*** Begin section ***

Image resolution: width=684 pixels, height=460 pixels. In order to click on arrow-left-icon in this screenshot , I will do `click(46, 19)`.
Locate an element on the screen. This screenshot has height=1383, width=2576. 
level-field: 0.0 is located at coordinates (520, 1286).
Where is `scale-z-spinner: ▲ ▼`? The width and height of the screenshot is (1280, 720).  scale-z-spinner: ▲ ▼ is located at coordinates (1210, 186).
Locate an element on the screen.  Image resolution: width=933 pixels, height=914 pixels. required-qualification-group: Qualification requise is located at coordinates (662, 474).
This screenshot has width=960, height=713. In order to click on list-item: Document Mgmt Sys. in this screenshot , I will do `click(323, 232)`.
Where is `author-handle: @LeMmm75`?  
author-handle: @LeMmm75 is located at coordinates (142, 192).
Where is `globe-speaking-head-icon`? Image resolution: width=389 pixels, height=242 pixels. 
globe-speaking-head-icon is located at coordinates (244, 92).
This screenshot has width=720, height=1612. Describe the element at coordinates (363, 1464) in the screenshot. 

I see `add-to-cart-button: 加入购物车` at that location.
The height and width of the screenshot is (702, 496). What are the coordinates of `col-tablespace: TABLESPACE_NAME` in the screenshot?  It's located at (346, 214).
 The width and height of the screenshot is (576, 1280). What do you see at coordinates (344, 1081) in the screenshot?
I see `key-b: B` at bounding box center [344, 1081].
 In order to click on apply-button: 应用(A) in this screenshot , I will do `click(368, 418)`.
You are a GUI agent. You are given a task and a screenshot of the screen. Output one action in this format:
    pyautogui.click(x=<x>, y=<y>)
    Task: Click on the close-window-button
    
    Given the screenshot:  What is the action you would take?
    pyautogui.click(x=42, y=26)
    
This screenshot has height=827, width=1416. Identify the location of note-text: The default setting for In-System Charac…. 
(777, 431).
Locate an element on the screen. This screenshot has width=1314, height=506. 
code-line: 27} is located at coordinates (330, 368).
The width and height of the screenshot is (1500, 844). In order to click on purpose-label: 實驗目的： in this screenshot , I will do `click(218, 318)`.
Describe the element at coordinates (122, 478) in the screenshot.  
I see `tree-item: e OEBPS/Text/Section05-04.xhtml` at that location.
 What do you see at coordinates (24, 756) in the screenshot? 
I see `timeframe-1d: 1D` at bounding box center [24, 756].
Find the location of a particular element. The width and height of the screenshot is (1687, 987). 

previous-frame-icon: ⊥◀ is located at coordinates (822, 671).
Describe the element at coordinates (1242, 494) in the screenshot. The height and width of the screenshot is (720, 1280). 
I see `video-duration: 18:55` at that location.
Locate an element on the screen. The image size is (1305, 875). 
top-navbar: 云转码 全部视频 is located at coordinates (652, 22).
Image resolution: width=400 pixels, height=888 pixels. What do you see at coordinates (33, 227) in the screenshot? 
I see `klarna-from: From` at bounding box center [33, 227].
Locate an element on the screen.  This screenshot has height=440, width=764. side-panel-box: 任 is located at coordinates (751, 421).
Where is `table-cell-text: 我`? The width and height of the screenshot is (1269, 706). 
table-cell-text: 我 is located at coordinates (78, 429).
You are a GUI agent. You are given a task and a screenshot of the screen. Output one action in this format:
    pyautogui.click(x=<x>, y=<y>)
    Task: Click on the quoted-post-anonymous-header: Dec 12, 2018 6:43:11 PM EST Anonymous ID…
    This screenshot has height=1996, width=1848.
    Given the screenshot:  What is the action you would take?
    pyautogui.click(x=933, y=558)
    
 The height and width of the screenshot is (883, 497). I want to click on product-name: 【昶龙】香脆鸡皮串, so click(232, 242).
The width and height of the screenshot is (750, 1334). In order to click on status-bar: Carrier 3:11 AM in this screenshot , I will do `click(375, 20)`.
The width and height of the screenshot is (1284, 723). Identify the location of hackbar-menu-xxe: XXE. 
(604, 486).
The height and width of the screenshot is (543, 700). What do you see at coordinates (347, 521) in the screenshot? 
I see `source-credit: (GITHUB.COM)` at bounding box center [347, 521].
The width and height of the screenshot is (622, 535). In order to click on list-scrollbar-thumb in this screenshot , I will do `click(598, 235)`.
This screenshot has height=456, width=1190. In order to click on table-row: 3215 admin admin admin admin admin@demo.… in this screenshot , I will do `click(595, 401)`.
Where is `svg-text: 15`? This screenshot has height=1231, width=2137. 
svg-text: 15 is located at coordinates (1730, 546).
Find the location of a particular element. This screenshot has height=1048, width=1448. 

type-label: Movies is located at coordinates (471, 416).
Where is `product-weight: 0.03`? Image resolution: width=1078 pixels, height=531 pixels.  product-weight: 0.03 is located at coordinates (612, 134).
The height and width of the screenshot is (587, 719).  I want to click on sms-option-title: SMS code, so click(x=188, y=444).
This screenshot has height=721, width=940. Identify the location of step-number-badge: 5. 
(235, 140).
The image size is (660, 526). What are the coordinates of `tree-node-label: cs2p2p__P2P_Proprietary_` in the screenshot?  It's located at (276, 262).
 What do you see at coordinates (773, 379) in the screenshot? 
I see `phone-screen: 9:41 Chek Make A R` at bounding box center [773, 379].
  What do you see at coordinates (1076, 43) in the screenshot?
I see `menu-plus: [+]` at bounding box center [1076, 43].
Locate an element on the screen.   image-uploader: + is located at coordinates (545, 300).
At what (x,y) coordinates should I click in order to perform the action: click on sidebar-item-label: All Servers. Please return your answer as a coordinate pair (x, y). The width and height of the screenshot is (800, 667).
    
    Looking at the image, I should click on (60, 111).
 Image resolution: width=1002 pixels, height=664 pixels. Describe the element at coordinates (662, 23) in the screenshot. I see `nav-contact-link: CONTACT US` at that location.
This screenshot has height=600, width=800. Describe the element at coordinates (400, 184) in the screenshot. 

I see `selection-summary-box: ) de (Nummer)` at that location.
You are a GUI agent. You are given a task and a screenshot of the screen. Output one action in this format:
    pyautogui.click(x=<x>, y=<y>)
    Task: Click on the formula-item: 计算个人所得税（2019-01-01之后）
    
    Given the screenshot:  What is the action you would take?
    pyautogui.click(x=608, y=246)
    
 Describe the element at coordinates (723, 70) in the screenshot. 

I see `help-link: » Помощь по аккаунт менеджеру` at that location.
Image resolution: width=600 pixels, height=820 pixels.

*** End section ***

▶ ABOUT THIS EXERCISE
Which lines in the items above contain the word "should"? Pick out each of those lines and copy it in full.

▶ ANSWER BOX
At what (x,y) coordinates should I click in order to perform the action: click on sidebar-item-label: All Servers. Please return your answer as a coordinate pair (x, y). The width and height of the screenshot is (800, 667).
    Looking at the image, I should click on (60, 111).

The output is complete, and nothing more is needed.